Keith Farnham (September 22, 1947 – June 18, 2017) was a Democratic former member of the Illinois House of Representatives who resigned from office and pleaded guilty of distributing child pornography in 2014.

==Early life==
Farnham was born in Piscataquis County, Maine and grew up in Bangor. According to an article in the Bangor Daily News, he graduated from Bangor High School in 1967, but his 2008 campaign website stated that Farnham was on active duty in the United States Naval Reserve from 1964 to 1968, travelling to the Mediterranean and receiving an honorable discharge.

==Labor career==
He became a commercial/industrial painting contractor for over 25 years, first working with other companies, then founding K&R Christopher in 1986. He was on the board of the Chicago Painting and Decorating Contractors of America (PDCA), was board president for the Finishing Contractors Association of Chicago and was involved in lobbying for the association. He also renovated the Elgin Dairy Company building into luxury condominiums.

==Illinois House of Representatives==
In November 2008, he defeated two-term Republican Ruth Munson in the heavily Republican 43rd representative district of the Illinois House of Representatives, winning by 322 votes.

Farnham was in the Illinois House from January 2009 to March 2014. The district included portions of Elgin, Carpentersville, East Dundee and South Elgin. His House committee assignments included Aging, Appropriations (Human Services), Consumer Protection, Education Reform, State Government Administration, and Veterans' Affairs starting with the 96th General Assembly; Disability Services, Elementary & Secondary Education (and its Mandate Subcommittee), and Environment & Energy starting with the 97th General Assembly.

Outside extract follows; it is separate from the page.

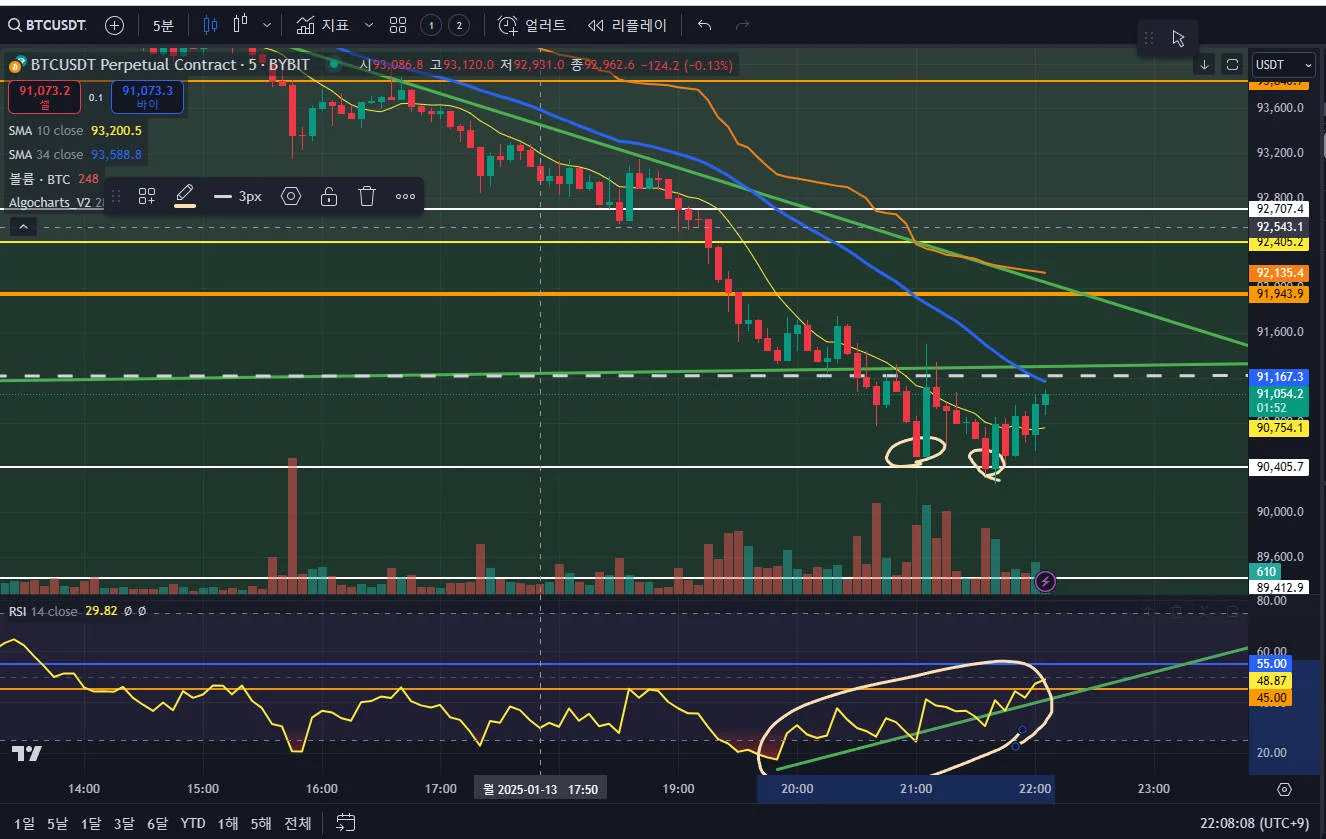The width and height of the screenshot is (1326, 839).
Task: Click the add symbol compare plus icon
Action: pos(115,25)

He co-sponsored two bills to increase penalties for child pornography.

On March 13, 2014, U.S. Immigration and Customs Enforcement's Homeland Security Investigations raided Farnham's home and his district office in Elgin to execute federal search warrants.

Farnham ran unopposed in the 2014 Democratic primary, winning on Tuesday, March 18, but resigned the following day, saying that he had been "battling serious health issues for a number of years".

==Criminal case==
On March 19, federal agents also took Farnham's State House chamber laptop. On March 20, the search warrant was made public.

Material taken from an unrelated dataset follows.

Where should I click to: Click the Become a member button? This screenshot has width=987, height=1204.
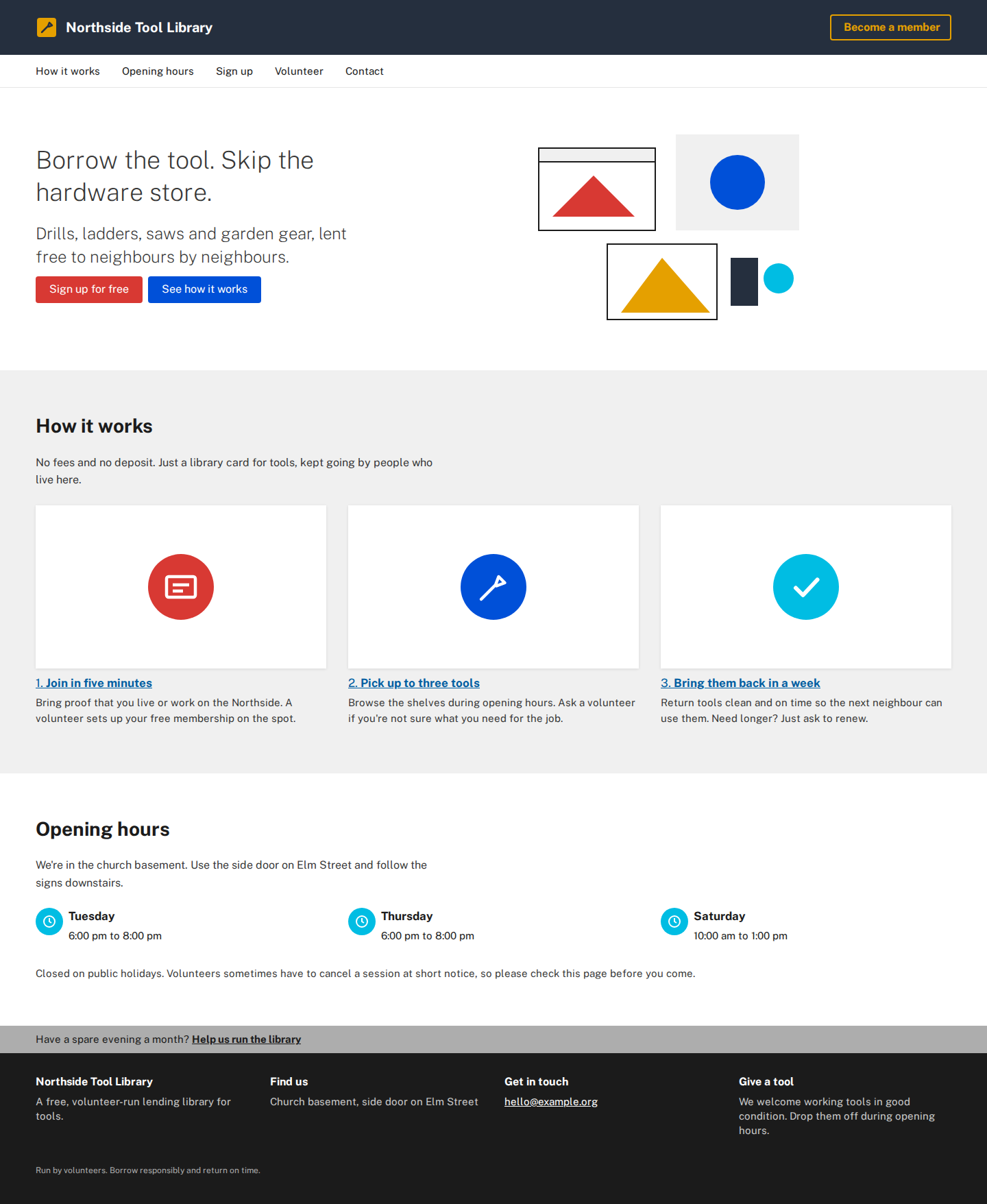pos(890,27)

On April 28, 2014, Farnham was charged. After receiving a tip that a Yahoo! e-mail address was being used to trade child pornography, investigators found chat logs from June 2013 to January 2014, in which the user bragged in detail about a sexual encounter with a 6-year-old girl and said that "12 is about as old as i can handle." The account's use was traced back to Farnham's home Comcast Internet service. At least two videos of child pornography were found on Farnham's Elgin legislative office computer. In addition to two videos showing victims as young as 2 or 3, investigators found over 2,750 images of child pornography.

Farnham pleaded guilty on December 5, 2014. Farnham's attorney said that Farnham's details of a 6-year-old girl were fictional and that Farnham "has never, never abused any child, never had any physical contact with a child." The attorney also said that Farnham has a "complex set of medical problems" including bladder cancer and hepatitis C, as well as pulmonary fibrosis for which Farnham was seeking to begin an experimental drug treatment, but "without a lung transplant, it's likely he's going to die in the penitentiary". The court continued Farnham's home confinement, which he had been on since his arrest, with stipulations that he not go on his condominium's patio or use the Internet, until his March 2015 sentencing hearing.

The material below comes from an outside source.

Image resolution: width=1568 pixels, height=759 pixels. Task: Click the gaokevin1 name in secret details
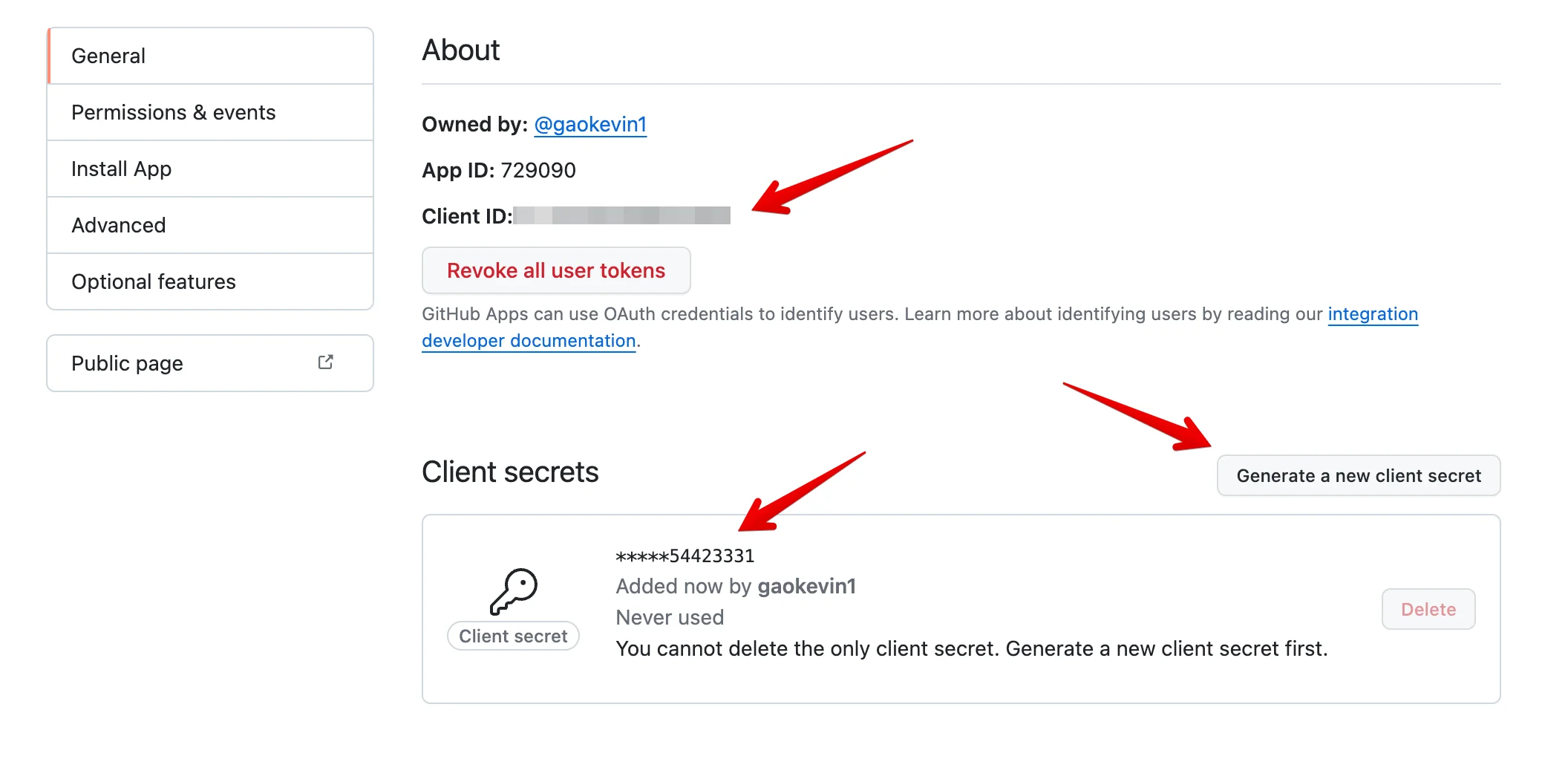pos(806,586)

On March 19, 2015, Farnham was sentenced to eight years in prison. U.S. District Judge Edmond E. Chang also ordered Farnham to pay a $30,000 fine. He surrendered to the Federal Bureau of Prisons on May 19, 2015, to begin serving his sentence.

In February 2016, Farnham was sued by two minors who claim they appear in child pornography found on his computer.

==Death==
Keith Farnham died on June 18, 2017, at Butner Federal Correctional Complex in North Carolina. He was 69. Farnham was suffering from bladder cancer, lung disease, and pulmonary fibrosis.